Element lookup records
-- BEGIN --
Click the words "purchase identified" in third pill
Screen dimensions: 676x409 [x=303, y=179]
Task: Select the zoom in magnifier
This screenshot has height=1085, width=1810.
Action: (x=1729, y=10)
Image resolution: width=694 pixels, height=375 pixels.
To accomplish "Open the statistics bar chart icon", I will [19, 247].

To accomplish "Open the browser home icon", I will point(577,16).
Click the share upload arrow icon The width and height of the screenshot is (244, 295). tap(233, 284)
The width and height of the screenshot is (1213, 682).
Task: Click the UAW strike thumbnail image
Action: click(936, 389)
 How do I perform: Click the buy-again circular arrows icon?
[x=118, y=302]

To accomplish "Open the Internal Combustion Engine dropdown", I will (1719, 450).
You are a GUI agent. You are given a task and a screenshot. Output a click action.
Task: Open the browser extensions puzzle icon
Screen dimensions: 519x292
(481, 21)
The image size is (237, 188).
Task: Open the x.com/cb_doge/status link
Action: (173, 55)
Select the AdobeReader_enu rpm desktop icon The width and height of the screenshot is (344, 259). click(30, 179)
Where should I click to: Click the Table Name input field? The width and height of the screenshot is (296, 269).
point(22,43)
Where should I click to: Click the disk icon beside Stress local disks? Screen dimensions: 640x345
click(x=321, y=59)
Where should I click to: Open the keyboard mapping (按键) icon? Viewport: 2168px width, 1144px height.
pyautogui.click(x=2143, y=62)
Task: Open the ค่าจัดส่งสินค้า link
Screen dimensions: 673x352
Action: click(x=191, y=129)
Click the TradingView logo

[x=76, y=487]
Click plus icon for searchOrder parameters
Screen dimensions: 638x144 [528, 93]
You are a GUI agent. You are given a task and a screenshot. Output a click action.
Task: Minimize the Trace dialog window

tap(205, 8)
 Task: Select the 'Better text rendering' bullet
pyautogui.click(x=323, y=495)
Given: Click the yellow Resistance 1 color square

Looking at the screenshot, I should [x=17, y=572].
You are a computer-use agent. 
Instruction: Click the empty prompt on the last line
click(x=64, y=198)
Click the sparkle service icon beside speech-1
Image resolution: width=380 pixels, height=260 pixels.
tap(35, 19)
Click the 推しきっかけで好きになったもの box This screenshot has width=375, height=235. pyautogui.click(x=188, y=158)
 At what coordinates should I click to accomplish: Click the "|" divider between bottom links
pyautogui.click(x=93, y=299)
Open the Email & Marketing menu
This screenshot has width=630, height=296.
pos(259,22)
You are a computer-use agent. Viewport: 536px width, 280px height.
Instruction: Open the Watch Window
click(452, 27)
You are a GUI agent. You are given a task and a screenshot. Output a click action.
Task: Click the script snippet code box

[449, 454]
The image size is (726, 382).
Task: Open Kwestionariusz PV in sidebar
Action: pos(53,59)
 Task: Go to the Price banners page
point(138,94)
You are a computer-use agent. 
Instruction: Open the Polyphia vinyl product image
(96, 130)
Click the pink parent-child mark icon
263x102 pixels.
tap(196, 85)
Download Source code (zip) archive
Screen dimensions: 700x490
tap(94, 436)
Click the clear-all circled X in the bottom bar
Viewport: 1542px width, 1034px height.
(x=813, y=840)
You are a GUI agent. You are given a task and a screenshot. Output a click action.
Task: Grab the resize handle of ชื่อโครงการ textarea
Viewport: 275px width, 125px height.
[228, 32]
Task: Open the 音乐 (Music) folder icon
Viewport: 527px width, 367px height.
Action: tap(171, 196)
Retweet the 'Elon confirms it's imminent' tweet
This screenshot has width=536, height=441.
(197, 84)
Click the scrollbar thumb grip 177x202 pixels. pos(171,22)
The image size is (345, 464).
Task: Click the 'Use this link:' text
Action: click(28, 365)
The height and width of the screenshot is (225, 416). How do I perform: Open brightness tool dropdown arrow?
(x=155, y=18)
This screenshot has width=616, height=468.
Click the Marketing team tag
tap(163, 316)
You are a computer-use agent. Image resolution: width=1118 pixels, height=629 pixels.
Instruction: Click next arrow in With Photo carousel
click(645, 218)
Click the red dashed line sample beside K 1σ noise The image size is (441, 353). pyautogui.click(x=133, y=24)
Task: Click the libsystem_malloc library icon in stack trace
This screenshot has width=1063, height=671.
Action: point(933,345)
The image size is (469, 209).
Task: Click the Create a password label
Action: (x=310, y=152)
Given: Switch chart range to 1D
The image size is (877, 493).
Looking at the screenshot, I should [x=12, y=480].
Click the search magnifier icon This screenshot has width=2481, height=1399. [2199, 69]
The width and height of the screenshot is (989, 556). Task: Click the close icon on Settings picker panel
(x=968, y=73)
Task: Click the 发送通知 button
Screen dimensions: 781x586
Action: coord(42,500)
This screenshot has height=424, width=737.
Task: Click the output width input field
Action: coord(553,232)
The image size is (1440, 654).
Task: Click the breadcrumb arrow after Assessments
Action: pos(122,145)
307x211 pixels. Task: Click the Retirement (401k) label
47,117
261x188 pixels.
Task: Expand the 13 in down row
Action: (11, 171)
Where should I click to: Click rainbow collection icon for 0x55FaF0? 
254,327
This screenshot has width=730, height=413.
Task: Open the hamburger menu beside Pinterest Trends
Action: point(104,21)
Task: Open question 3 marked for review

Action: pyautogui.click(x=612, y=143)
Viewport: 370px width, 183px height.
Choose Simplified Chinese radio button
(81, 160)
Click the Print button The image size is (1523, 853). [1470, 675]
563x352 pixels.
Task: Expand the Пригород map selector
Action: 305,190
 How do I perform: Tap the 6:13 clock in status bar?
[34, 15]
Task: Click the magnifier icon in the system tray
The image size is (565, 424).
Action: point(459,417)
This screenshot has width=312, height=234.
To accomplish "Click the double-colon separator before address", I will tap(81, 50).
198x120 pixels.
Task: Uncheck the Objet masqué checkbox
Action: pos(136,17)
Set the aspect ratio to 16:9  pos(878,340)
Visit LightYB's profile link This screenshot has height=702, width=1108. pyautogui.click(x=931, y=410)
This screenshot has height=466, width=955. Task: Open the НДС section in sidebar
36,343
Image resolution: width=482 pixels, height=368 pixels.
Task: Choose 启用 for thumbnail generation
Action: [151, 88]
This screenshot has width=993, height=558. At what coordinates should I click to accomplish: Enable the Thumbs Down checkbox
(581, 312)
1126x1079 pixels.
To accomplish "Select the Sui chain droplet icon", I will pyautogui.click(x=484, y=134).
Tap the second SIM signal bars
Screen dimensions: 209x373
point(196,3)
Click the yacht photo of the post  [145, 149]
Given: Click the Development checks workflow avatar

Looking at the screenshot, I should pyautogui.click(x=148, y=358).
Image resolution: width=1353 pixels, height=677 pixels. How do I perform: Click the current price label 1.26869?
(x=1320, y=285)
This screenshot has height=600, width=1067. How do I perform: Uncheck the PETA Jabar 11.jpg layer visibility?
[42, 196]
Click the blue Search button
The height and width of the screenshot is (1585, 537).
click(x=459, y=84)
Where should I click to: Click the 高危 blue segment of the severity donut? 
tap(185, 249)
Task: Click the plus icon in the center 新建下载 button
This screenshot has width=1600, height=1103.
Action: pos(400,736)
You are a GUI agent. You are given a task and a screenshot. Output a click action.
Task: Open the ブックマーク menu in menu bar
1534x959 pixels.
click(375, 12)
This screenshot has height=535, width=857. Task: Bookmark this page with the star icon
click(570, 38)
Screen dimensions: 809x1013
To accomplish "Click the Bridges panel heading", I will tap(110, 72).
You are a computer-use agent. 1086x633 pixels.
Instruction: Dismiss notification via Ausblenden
-- END --
* _STATED PROBLEM_:
Rewrite the rows from the line containing "Where should I click to: Click the Table" through the line containing "click(x=321, y=59)", changing "input field" to "text box" and keeping everything else the same. Return only those lines.

* _EXERCISE SOLUTION_:
Where should I click to: Click the Table Name text box? The width and height of the screenshot is (296, 269).
point(22,43)
Where should I click to: Click the disk icon beside Stress local disks? Screen dimensions: 640x345
click(x=321, y=59)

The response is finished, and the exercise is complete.